Stored data entries:
BEGIN

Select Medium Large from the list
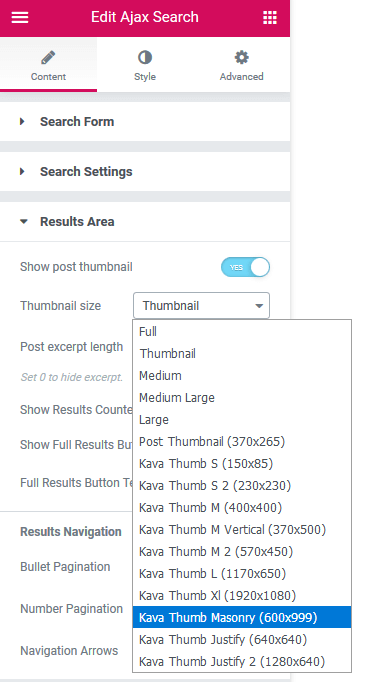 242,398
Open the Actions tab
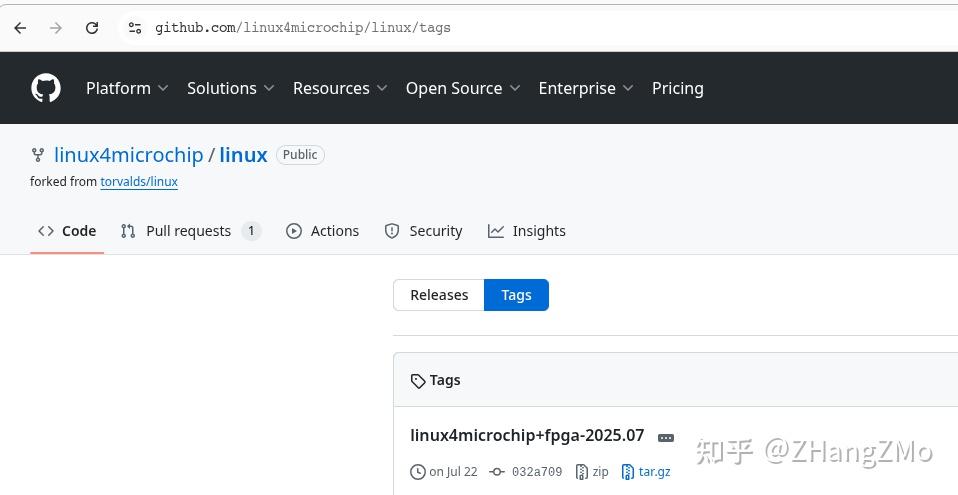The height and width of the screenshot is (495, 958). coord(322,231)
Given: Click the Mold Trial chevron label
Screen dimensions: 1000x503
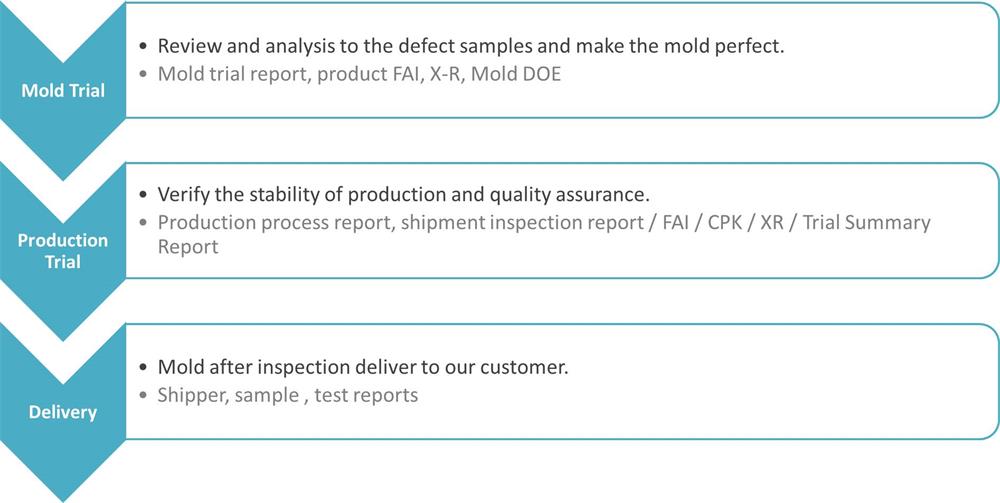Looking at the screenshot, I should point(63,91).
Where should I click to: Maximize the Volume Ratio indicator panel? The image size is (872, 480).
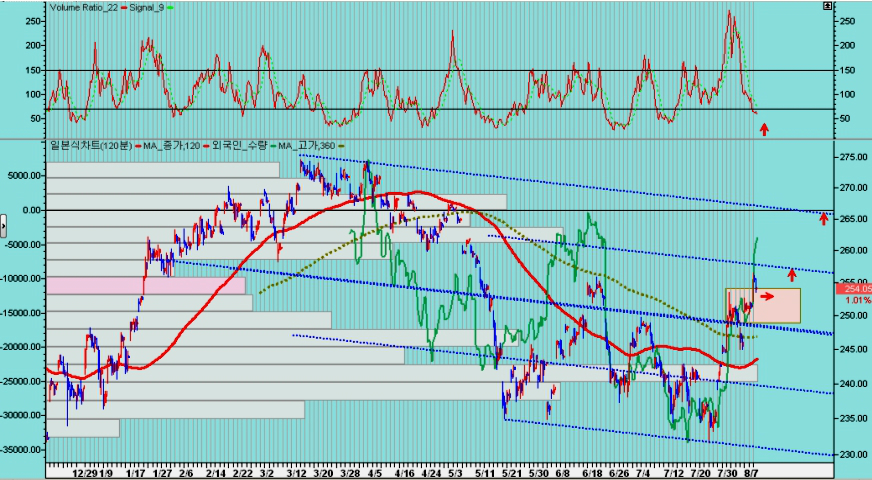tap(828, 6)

END

- TASK PROMPT -
What is needed is an exact copy of the lines from the one with "Open the Actions tab" through the end of the data above, both included, minus any pictures.

- ANSWER BELOW -
Open the Actions tab
The height and width of the screenshot is (495, 958). coord(322,231)
Given: Click the Mold Trial chevron label
Screen dimensions: 1000x503
Looking at the screenshot, I should point(63,91).
Where should I click to: Maximize the Volume Ratio indicator panel? The image size is (872, 480).
tap(828, 6)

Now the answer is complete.